March 1, 2017 by adminss

When an innovative product idea emerges, one of the first question coming to mind is: what do we start with?

 

Beyond the user experience we want to deliver, the market expectations and the idea of the product we want to accomplish, as if it wasn’t enough to occupy our mind, building a drone hardware adds its share of trade-offs. For example: longer battery life requires a bigger battery, which makes the drone heavier, which eventually may lead to less autonomy, and a product that doesn’t fit the target market usage.

With many interrogations and choices to be made on the architecture and no answers in the horizon, there are 2 approaches to product design and development:

  • Waterfall : start with a big idea and define all the steps to get there hoping it will come together in the end,
  • Agile : very popular in software development, the principle are rapid prototyping and regular validation of overall project until it meets expectations by working on its pieces and always having something to show/test.

The typical agile methodology is illustrated by the following picture :

The aim is not to get the perfect product at the first iteration but to get experience in a short time, unlock those interrogations and choices to learn and  continuously modify and adapt the architecture.

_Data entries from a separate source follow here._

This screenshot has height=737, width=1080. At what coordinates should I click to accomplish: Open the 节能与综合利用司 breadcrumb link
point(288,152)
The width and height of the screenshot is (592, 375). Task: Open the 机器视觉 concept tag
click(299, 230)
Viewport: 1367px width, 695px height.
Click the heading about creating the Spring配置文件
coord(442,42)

This approach imposes to use a modular architecture, just like a puzzle, every submodule can be modified without impacting other parts. Only the interfaces need to stay compatible. For example, the arms should be able to evolve independently of the body of the drone.

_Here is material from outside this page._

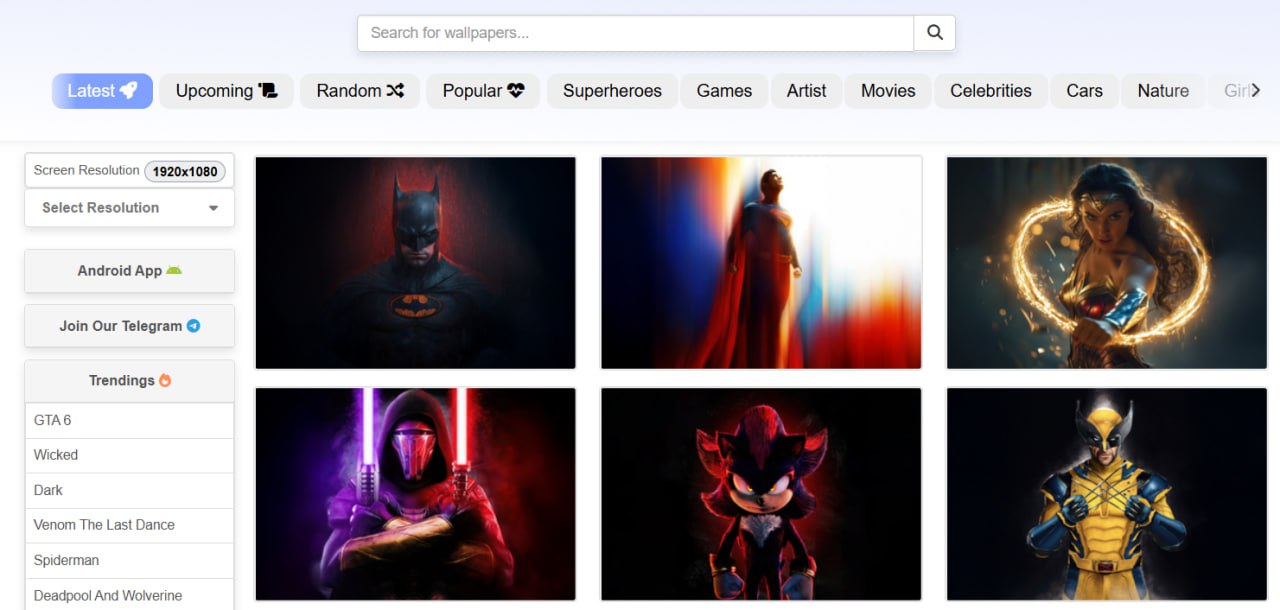Open the Games category tab
The width and height of the screenshot is (1280, 610).
click(724, 91)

Based on this methodology, we’ve developed the hardware for the project Hexo+ as follows:

 

First iteration (1 month) – Alpha:

we wanted to validate the motors repartition, their characteristics to be able to carry the camera and an estimated weight of the drone.

 

 

Second iteration (2 month) – Dragonfly:

Once the motors were chosen, smallest battery and drone dimension roughly known, we wanted to validate that if we move the camera in the front, we don’t see anymore the propellers in the video. We need then to move the battery pack on the back.
We validated also the first iteration of our electronics in this design: position of the GPS, interference between high currents and magnetometer.

 

 

Third iteration (3.5 month) – EVT0:

For this iteration, due to manufacturing, weight and design constraints, we restarted the design and every mechanical parts quite from scratch. We kept the big numbers validated in the 2 first iterations.
We validated also the second iteration of our electronics in this design: industrialization and testability, certifications (CEM, FCC,…)

 

 

 

After the EVT0, we didn’t change anymore the global architecture of the HEXO+ but we have done 2 more iterations (EVT1 and EVT2). For EVT1 and EVT2 we entered more in the details and modified slightly some few parts such as the arms to make them lighter or the feet to make them stronger.

After EVT2, everything was ready and validated to start the mass production.

 

Final product:

It took us 12 months from the first iteration to distribution of the 3500 units we first produced. By using an iterative process, we have been able to lift many interrogations the sooner, which was for the better. We’ve lifted many challenges very early, and the results are here: our shipped units have a very low defective rate, which means, more happy customers!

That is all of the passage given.